Under this line are the records; write out word for word the part that begins at the line containing "Juli 2022 (16, 1994)" and ends at the line containing "OSNIVANJE RIMA – Romul i Rem (57, 1181)", and no more.

[Data for analysis Boundary: Start]

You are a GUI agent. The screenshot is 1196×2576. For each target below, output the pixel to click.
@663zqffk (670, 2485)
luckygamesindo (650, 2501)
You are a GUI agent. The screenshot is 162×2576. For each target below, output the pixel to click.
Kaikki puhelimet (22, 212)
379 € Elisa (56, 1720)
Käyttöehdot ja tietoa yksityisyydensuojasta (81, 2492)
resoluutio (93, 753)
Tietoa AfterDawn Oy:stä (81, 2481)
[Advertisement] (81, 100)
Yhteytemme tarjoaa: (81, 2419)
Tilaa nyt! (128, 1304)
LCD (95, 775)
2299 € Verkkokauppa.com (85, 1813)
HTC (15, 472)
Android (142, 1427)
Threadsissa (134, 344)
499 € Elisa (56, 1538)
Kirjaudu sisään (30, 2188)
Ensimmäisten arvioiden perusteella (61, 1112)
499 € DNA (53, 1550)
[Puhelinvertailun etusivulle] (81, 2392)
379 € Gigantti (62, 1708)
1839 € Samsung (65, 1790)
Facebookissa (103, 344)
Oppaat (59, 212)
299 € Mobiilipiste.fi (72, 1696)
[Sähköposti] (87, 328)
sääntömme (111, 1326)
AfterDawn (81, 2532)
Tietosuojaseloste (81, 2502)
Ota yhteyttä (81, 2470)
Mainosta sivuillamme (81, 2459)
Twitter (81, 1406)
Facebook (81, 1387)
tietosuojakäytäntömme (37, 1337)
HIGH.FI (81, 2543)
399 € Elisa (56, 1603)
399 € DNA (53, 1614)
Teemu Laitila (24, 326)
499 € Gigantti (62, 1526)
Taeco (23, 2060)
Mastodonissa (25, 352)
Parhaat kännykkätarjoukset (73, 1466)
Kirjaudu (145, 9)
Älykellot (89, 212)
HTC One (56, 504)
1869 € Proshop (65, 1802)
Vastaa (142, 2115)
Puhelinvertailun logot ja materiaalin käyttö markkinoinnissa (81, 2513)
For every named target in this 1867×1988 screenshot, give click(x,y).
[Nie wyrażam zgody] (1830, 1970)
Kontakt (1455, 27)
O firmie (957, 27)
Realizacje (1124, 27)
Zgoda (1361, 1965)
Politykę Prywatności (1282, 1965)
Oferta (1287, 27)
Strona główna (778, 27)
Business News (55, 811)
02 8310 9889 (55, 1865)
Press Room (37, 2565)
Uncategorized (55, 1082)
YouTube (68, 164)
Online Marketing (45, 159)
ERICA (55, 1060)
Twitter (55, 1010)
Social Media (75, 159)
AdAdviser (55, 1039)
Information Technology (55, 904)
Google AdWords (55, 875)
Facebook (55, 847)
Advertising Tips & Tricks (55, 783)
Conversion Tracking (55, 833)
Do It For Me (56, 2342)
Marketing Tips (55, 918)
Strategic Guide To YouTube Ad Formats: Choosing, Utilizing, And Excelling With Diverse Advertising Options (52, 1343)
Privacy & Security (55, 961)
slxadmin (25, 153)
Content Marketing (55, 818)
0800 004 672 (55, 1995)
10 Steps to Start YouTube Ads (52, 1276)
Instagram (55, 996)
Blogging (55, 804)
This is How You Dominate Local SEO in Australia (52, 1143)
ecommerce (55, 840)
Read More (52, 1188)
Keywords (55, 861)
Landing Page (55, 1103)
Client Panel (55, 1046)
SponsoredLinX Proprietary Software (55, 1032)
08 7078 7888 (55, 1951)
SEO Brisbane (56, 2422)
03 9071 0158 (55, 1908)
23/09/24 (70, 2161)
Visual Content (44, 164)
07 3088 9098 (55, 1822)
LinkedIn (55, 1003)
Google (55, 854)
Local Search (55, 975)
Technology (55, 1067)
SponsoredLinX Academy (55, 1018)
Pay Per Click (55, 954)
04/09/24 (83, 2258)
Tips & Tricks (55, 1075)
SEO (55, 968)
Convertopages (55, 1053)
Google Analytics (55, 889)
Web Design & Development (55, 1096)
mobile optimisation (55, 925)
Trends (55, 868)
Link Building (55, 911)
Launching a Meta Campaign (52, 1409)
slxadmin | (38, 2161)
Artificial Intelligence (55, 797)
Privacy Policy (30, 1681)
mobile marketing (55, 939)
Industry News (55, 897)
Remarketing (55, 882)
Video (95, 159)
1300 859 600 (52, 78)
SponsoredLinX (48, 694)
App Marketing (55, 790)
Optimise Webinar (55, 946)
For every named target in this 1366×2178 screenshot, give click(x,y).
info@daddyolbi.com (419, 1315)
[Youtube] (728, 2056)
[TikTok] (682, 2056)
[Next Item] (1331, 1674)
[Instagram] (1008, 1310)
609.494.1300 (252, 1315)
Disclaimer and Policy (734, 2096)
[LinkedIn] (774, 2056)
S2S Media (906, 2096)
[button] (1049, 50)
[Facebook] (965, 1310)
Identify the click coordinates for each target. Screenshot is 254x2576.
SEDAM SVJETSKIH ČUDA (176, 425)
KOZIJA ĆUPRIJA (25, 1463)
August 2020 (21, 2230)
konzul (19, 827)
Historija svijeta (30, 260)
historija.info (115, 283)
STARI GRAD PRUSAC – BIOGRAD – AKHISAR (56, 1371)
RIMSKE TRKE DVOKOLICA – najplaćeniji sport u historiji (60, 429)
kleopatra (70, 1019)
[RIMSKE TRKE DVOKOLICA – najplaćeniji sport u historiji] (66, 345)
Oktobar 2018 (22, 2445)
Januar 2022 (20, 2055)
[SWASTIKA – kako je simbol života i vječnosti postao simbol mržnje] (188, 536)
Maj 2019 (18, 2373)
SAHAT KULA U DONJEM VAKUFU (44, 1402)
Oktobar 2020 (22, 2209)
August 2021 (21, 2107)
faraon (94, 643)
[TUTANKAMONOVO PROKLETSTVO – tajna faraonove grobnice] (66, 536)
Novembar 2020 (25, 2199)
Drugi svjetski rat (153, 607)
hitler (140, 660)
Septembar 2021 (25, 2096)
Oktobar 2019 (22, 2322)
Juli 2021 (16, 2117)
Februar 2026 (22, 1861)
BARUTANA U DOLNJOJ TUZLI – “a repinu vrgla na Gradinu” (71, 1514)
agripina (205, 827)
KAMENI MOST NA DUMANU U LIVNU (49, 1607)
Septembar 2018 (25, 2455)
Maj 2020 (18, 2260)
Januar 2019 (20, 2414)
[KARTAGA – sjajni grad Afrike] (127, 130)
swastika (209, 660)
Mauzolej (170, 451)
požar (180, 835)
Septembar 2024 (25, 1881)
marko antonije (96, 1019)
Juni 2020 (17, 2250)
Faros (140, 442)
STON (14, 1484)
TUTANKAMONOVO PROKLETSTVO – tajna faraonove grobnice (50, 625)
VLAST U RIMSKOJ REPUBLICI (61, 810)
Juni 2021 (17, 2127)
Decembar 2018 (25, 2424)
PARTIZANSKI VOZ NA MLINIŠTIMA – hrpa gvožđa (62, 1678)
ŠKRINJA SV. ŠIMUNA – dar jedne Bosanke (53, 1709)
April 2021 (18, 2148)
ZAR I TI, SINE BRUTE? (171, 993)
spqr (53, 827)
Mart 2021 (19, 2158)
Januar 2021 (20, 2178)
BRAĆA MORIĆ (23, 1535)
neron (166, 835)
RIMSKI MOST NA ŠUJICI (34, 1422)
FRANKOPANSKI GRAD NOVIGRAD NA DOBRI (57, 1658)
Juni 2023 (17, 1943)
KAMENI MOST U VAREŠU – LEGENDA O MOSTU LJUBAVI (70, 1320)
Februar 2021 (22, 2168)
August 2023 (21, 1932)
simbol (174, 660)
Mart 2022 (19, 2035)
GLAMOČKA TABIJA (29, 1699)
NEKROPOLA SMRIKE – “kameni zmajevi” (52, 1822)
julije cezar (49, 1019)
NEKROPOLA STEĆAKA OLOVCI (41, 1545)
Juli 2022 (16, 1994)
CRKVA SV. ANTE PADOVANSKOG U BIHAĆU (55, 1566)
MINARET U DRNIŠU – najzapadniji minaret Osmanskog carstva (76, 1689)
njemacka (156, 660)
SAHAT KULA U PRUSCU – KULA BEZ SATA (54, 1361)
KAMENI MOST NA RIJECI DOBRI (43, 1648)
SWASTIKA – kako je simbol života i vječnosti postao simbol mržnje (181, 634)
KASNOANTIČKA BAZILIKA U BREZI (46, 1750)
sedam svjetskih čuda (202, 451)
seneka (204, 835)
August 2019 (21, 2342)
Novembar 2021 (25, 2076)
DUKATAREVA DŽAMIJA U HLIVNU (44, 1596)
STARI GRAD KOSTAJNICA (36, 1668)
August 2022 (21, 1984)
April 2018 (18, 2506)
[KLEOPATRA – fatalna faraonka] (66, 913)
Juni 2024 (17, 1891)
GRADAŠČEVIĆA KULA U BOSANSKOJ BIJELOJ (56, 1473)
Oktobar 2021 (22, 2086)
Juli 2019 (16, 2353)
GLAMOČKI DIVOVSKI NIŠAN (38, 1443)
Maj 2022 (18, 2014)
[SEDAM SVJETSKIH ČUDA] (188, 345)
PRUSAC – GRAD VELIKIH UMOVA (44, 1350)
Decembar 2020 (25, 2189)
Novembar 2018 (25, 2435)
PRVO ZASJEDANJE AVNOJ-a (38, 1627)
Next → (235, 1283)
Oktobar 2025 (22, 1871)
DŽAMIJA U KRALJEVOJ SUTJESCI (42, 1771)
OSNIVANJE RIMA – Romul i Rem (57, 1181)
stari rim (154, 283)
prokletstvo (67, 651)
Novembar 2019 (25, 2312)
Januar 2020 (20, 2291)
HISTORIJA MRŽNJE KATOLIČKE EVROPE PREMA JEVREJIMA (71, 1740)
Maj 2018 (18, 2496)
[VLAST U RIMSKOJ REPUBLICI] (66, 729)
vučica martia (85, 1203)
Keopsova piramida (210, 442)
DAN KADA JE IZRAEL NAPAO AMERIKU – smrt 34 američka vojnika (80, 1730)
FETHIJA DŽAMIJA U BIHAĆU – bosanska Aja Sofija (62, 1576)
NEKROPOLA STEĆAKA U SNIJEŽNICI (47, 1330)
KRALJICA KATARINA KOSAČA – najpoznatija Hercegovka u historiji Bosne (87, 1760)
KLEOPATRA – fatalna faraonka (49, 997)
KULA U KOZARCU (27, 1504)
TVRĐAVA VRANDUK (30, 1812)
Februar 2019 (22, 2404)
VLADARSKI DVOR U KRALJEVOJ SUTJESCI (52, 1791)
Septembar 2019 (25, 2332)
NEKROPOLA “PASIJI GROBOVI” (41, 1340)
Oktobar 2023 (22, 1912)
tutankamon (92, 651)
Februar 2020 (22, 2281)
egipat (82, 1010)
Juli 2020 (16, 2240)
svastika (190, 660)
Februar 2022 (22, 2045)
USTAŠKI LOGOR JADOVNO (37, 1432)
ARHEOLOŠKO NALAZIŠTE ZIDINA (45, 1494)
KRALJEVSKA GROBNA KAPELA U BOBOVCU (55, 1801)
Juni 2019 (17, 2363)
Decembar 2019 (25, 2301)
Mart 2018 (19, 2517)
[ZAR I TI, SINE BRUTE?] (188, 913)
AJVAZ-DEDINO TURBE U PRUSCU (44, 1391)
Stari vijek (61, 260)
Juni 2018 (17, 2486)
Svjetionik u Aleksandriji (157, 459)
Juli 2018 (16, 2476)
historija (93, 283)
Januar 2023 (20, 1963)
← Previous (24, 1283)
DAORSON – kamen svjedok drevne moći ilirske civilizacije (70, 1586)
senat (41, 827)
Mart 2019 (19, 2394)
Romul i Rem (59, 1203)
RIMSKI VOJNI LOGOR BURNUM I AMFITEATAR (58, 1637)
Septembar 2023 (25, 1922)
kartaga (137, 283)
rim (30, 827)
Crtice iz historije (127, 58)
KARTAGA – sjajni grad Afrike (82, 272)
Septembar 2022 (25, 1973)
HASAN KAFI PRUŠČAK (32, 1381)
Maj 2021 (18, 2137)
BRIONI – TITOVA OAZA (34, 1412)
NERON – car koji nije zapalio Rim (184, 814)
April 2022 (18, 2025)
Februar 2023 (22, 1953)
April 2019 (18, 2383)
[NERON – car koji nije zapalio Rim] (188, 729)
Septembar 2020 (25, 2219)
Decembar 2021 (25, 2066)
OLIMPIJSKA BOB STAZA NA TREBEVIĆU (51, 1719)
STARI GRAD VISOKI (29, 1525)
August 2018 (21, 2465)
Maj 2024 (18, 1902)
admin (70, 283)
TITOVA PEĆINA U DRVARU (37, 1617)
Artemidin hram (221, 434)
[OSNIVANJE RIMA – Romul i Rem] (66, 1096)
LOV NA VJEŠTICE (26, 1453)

[Data for analysis Boundary: End]

(Reply to the exercise):
Juli 2022 (16, 1994)
CRKVA SV. ANTE PADOVANSKOG U BIHAĆU (55, 1566)
MINARET U DRNIŠU – najzapadniji minaret Osmanskog carstva (76, 1689)
njemacka (156, 660)
SAHAT KULA U PRUSCU – KULA BEZ SATA (54, 1361)
KAMENI MOST NA RIJECI DOBRI (43, 1648)
SWASTIKA – kako je simbol života i vječnosti postao simbol mržnje (181, 634)
KASNOANTIČKA BAZILIKA U BREZI (46, 1750)
sedam svjetskih čuda (202, 451)
seneka (204, 835)
August 2019 (21, 2342)
Novembar 2021 (25, 2076)
DUKATAREVA DŽAMIJA U HLIVNU (44, 1596)
STARI GRAD KOSTAJNICA (36, 1668)
August 2022 (21, 1984)
April 2018 (18, 2506)
[KLEOPATRA – fatalna faraonka] (66, 913)
Juni 2024 (17, 1891)
GRADAŠČEVIĆA KULA U BOSANSKOJ BIJELOJ (56, 1473)
Oktobar 2021 (22, 2086)
Juli 2019 (16, 2353)
GLAMOČKI DIVOVSKI NIŠAN (38, 1443)
Maj 2022 (18, 2014)
[SEDAM SVJETSKIH ČUDA] (188, 345)
PRUSAC – GRAD VELIKIH UMOVA (44, 1350)
Decembar 2020 (25, 2189)
Novembar 2018 (25, 2435)
PRVO ZASJEDANJE AVNOJ-a (38, 1627)
Next → (235, 1283)
Oktobar 2025 (22, 1871)
DŽAMIJA U KRALJEVOJ SUTJESCI (42, 1771)
OSNIVANJE RIMA – Romul i Rem (57, 1181)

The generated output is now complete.